*What this task involves*: Using the records beneath, say how many lines contain the word "size", without comment.

Records provided: Begin

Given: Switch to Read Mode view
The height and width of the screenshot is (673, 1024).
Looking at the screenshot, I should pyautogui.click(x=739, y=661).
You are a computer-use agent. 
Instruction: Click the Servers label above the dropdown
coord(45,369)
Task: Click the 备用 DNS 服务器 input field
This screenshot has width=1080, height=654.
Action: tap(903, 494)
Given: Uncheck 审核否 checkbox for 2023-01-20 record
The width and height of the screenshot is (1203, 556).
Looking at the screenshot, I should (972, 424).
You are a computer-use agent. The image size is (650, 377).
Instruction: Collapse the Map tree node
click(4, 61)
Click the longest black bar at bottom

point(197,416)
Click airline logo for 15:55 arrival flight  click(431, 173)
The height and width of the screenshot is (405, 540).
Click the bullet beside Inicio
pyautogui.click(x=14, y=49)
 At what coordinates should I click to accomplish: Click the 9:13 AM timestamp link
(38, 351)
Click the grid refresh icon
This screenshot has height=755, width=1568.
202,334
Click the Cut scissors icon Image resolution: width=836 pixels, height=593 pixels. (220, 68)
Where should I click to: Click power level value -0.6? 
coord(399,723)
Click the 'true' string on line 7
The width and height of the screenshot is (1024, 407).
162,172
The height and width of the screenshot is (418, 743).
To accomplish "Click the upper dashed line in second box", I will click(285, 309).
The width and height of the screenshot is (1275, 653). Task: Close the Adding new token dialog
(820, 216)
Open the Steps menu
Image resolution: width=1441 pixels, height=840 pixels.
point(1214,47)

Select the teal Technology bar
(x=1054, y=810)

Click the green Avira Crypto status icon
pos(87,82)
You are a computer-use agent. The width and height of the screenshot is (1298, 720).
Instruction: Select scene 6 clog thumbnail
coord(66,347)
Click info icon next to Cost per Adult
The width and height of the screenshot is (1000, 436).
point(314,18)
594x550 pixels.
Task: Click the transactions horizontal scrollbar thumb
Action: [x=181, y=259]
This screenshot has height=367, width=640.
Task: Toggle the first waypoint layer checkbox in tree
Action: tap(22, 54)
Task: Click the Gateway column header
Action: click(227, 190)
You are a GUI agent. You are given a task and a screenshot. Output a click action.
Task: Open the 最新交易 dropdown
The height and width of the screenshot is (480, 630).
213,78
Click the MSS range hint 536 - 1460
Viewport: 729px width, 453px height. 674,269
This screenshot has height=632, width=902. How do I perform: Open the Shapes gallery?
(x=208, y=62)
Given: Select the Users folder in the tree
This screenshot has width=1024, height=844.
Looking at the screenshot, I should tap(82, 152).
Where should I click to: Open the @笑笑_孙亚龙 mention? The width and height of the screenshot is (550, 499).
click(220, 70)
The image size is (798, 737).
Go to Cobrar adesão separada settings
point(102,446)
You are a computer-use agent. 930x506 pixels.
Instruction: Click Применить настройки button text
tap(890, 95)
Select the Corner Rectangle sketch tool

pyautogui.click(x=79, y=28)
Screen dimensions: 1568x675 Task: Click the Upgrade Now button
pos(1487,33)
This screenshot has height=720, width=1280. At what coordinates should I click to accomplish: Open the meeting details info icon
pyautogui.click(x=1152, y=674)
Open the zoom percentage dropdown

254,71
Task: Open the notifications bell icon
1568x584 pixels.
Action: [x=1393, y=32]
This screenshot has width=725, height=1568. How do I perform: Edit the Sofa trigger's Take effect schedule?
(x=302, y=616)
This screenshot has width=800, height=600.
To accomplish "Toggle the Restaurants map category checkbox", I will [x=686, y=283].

Records provided: End

*Reply*: 2